* **DOCUMENT SEGMENT**
------

Building the Legacy MSigDB XML File#

The following query will create the legacy deprecated MSigDB XML file, for any users that still need it. It will leave out a small amount of information related to the Hallmark collection gene sets, specifically the FOUNDER_NAMES, REFINEMENT_DATASETS, and VALIDATION_DATASETS. This info remains available from the GSEA website.

    .output "msigdb_user.v2023.1.Hs.xml"
    .headers off
    .print '<?xml version="1.0" encoding="UTF-8"?>'
    .print '<!-- Copyright (c) 2004-2023 Broad Institute, Inc., Massachusetts Institute of Technology, and Regents of the University of California.  All rights reserved. -->'
    SELECT format('<MSIGDB NAME="msigdb_user" VERSION="%s" BUILD_DATE="%s">',
        version_name, version_date)

------

* **EXTRACTED RECORDS**
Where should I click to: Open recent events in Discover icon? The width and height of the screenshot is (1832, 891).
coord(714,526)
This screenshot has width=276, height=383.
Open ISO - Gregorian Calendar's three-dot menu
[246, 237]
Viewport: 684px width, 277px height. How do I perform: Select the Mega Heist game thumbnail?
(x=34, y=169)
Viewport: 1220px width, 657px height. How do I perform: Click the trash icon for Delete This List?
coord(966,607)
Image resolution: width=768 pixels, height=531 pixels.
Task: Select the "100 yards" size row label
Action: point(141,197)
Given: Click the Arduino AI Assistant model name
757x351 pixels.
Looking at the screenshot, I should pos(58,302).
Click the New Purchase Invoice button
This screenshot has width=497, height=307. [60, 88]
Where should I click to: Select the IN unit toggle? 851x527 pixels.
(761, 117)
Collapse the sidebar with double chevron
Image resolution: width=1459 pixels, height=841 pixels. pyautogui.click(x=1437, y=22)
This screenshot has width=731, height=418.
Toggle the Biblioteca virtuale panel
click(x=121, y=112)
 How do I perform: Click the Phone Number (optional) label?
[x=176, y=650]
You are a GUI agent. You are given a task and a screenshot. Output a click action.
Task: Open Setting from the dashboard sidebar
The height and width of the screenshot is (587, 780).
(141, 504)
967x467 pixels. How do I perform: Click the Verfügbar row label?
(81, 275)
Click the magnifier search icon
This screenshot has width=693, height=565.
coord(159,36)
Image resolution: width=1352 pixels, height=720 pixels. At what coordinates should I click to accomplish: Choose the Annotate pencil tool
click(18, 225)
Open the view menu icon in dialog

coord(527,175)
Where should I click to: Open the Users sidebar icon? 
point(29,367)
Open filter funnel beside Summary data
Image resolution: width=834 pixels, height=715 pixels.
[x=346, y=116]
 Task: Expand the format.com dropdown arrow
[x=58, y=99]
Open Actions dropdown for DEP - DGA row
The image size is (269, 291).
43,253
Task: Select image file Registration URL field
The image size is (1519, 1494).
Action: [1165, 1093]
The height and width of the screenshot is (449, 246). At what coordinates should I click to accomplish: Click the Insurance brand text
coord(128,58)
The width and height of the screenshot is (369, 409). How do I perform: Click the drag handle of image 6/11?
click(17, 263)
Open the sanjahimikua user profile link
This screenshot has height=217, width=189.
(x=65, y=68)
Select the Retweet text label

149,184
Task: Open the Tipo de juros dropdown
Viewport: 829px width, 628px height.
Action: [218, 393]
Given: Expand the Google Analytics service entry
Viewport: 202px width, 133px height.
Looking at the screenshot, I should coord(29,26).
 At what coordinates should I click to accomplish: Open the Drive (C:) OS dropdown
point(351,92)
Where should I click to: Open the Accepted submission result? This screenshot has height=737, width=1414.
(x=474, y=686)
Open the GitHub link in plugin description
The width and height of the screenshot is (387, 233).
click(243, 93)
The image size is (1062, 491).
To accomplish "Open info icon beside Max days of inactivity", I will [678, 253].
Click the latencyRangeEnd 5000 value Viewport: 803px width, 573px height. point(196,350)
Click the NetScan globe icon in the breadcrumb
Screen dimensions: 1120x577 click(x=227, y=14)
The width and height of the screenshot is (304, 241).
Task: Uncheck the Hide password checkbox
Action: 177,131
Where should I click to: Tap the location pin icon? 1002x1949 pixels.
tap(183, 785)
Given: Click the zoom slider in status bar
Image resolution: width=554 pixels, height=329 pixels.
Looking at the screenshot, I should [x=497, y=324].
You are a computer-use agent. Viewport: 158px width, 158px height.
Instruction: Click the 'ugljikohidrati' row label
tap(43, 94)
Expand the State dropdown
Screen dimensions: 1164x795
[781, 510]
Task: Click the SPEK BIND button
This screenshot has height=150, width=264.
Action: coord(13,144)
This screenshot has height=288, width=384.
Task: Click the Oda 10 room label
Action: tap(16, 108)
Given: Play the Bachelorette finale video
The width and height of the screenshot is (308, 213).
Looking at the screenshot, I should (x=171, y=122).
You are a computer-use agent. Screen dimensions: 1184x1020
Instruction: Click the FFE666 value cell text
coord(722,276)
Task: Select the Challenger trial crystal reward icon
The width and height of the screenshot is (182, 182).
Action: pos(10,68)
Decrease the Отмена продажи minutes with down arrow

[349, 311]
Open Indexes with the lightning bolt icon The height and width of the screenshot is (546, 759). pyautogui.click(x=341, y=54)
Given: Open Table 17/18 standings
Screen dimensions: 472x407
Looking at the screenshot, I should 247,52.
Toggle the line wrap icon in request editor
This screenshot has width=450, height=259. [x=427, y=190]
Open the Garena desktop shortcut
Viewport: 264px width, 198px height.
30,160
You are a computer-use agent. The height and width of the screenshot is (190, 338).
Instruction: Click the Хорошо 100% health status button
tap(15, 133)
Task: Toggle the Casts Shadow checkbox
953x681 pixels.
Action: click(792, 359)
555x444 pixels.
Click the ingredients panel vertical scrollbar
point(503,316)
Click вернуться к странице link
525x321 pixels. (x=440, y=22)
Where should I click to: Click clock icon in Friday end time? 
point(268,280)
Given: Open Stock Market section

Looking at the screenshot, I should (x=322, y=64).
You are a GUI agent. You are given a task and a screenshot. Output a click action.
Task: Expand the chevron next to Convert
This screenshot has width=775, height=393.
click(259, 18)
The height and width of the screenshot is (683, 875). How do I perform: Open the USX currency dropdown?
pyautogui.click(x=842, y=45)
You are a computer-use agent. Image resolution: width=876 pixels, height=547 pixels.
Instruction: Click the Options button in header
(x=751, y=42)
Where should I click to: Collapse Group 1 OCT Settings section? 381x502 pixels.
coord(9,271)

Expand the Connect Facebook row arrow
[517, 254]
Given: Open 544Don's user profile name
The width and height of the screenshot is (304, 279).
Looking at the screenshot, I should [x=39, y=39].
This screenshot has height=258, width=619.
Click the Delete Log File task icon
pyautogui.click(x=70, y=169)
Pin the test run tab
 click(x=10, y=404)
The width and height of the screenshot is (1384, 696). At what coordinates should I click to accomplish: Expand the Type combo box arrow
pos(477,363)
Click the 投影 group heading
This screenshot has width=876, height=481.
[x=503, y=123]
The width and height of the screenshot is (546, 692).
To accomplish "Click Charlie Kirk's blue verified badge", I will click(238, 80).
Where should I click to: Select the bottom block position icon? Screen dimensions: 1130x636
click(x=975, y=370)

------

* **LIST OF TASKS**
1 – Rewrite the MSigDB XML section from "Building the Legacy" to "the GSEA website.", replacing "Hallmark" with "Oncogenic".
2 – According to the MSigDB XML section, which three pieces of Hallmark collection information does the query leave out?
3 – Extend the MSigDB XML section, picking up right after its last line.
The items have no connection to the MSigDB XML section.

* **RESULTS IN ORDER**
1 –
Building the Legacy MSigDB XML File#

The following query will create the legacy deprecated MSigDB XML file, for any users that still need it. It will leave out a small amount of information related to the Oncogenic collection gene sets, specifically the FOUNDER_NAMES, REFINEMENT_DATASETS, and VALIDATION_DATASETS. This info remains available from the GSEA website.

2 – FOUNDER_NAMES, REFINEMENT_DATASETS, and VALIDATION_DATASETS.

3 –
    FROM MSigDB
    WHERE version_name = '2023.1.Hs';
    SELECT format(
        '  <GENESET STANDARD_NAME="%s" SYSTEMATIC_NAME="%s" HISTORICAL_NAME="" ORGANISM="%s" PMID="%s" AUTHORS="%s" GEOID="%s" EXACT_SOURCE="%s" GENESET_LISTING_URL="" EXTERNAL_DETAILS_URL="%s" CHIP="%s" CATEGORY_CODE="%s" SUB_CATEGORY_CODE="%s" CONTRIBUTOR="%s"" CONTRIBUTOR_ORG="%s" DESCRIPTION_BRIEF="%s" DESCRIPTION_FULL="%s" TAGS="" MEMBERS="%s" MEMBERS_SYMBOLIZED="%s" MEMBERS_EZID="%s" MEMBERS_MAPPING="%s" FILTERED_BY_SIMILARITY="%s" FOUNDER_NAMES="" REFINEMENT_DATASETS="" VALIDATION_DATASETS=""/>',
         standard_name, systematic_name, species_name, PMID, authorList, GEO_id,
         exact_source, external_details_URL, ns.label,
         iif(instr(collection_name, ':'), substr(collection_name,0,instr(collection_name,':')), collection_name),
         iif(instr(collection_name, ':'), substr(collection_name,instr(collection_name,':')+1), ''),
         contributor, contrib_organization,
         description_brief, description_full,
         memberList, symbolList, ezidList, mappingList, fbsTerms
      )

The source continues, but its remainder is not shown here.